COLUMBIA, S.C. — The Rev. Al Sharpton may not have clinched the South Carolina Democratic primary yesterday, but he said he has invigorated black voters, one of the key goals of his campaign.

Garnering just 18 percent of the black vote, Mr. Sharpton said he has no plans to throw in the towel anytime soon. Mr. Edwards netted a plurality of black votes, collecting 37 percent.

“We hope to win enough [delegates] to win the nomination, but the least we can do is energize a new base,” Mr. Sharpton said.

Mr. Kerry took 34 percent of the black vote, thanks in part to the endorsement of Rep. James E. Clyburn, South Carolina Democrat and the only black politician from the state on Capitol Hill.

Mr. Sharpton finished third overall yesterday, trailing Massachusetts Sen. John Kerry in second place and North Carolina Sen. John Edwards in first.

“This is a testament of faith,” Mr. Sharpton said at a celebratory party, where he noted the candidates he placed above. “For me to come in here and get double digits with no money, far from home, shows that volunteers and a grass-roots organization can work.”

Figures show 47 percent of those voting yesterday in South Carolina were black.

The contest was the first critical measure of how blacks are voting this primary season. Nearly 30 percent of South Carolina’s registered voters are black.

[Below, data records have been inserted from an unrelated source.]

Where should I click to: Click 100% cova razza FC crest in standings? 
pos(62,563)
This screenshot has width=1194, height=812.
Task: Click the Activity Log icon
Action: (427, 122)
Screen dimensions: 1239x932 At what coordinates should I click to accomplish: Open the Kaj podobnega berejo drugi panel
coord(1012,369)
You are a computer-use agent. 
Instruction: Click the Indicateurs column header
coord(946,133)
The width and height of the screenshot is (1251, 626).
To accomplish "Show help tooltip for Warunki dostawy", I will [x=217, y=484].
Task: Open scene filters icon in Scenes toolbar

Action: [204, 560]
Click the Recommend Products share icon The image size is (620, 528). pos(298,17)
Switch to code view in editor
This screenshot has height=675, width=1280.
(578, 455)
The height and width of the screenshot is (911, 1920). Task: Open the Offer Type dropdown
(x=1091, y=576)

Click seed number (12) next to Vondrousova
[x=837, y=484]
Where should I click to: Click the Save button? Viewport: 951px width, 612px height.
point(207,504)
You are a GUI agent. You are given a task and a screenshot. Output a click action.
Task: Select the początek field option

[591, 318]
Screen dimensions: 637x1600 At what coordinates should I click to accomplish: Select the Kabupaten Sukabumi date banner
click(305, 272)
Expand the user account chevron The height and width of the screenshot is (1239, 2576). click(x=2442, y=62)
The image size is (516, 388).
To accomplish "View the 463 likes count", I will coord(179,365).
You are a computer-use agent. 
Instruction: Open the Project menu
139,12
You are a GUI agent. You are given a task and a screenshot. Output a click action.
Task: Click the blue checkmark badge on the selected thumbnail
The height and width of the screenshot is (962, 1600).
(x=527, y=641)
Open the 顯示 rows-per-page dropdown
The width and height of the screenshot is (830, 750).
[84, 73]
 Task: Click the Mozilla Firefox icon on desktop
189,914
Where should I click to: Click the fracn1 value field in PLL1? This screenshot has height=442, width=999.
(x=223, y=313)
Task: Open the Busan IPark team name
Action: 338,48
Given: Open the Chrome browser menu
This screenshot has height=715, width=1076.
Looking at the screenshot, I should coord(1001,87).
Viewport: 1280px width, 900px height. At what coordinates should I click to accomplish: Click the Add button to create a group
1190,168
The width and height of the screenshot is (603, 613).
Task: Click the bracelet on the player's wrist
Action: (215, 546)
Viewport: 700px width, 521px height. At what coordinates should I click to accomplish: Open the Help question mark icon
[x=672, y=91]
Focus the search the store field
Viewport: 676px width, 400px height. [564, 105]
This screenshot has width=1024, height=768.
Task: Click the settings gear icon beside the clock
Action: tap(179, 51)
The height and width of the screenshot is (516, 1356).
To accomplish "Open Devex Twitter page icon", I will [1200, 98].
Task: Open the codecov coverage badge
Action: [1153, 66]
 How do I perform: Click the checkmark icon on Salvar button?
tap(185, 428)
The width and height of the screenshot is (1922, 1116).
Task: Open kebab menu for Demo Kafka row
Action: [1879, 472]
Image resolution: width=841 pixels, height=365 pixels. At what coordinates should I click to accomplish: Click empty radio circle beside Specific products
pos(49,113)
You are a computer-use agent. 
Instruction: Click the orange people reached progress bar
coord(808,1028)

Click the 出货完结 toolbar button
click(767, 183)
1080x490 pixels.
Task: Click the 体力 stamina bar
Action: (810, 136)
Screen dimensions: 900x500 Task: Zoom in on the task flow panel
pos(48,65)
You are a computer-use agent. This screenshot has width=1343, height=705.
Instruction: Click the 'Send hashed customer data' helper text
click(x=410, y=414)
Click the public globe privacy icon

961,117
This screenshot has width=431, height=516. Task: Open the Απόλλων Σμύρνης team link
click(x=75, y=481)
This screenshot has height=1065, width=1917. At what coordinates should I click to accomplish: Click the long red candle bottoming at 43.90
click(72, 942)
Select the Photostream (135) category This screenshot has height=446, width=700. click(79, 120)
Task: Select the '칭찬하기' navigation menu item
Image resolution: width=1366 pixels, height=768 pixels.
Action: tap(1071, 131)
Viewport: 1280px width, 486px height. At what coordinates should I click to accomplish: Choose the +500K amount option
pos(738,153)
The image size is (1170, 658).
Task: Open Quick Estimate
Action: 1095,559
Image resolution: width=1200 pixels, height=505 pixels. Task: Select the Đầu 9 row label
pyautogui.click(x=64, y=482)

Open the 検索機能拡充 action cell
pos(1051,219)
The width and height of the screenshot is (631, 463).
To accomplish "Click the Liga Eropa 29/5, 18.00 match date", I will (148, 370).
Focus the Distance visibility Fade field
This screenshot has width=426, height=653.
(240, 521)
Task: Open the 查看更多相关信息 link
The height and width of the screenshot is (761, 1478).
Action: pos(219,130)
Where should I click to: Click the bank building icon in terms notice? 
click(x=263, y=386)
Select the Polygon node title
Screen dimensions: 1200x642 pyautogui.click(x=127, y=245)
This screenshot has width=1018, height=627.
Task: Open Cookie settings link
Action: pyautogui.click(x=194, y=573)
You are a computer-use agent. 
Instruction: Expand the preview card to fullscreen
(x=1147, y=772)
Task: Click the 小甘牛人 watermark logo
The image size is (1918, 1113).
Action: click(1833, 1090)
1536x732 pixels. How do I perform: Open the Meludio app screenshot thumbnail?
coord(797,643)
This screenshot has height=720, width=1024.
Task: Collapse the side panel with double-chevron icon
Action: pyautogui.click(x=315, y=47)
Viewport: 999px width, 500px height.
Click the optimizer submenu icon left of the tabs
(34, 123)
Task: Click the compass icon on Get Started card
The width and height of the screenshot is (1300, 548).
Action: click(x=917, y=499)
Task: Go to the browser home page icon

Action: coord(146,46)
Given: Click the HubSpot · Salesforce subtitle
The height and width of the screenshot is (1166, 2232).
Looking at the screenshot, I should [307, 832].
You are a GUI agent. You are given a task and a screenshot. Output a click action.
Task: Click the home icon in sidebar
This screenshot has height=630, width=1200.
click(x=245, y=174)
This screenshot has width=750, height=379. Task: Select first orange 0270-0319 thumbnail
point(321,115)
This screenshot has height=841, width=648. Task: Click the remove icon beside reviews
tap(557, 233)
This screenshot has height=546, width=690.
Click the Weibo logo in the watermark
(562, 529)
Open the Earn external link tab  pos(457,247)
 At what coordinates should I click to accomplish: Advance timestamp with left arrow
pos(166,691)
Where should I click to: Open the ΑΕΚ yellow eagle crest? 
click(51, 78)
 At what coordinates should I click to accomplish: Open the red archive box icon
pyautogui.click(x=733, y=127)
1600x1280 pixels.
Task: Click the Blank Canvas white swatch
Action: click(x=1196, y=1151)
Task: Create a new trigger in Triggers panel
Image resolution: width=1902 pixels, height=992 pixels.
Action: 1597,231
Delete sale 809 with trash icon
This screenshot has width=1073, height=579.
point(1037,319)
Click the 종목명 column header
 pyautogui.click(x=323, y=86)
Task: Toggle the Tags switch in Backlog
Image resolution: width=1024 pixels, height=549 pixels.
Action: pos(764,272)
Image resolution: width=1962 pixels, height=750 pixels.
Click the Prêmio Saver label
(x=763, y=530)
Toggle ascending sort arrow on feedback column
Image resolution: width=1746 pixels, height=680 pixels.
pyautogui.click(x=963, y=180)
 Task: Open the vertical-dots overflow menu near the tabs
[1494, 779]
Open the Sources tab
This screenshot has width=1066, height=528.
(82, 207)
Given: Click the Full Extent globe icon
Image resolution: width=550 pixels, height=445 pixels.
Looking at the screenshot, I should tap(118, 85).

The black voting bloc is by far the most loyal to Democrats and is essential for a Democratic presidential nominee to win the general election, especially in the South. Exit polls during the 2000 presidential election showed that 53 percent of South Carolina voters who supported Al Gore were black. Mr. Sharpton had hoped to capture that base for himself.

He has campaigned here for more than a month, and spent Monday traveling around the state.

In Missouri, Mr. Sharpton placed seventh behind race dropout Rep. Richard A. Gephardt, receiving roughly 5,300 votes. Mr. Sharpton didn’t spend much time campaigning in Missouri, which was another key state in measuring the black, urban vote.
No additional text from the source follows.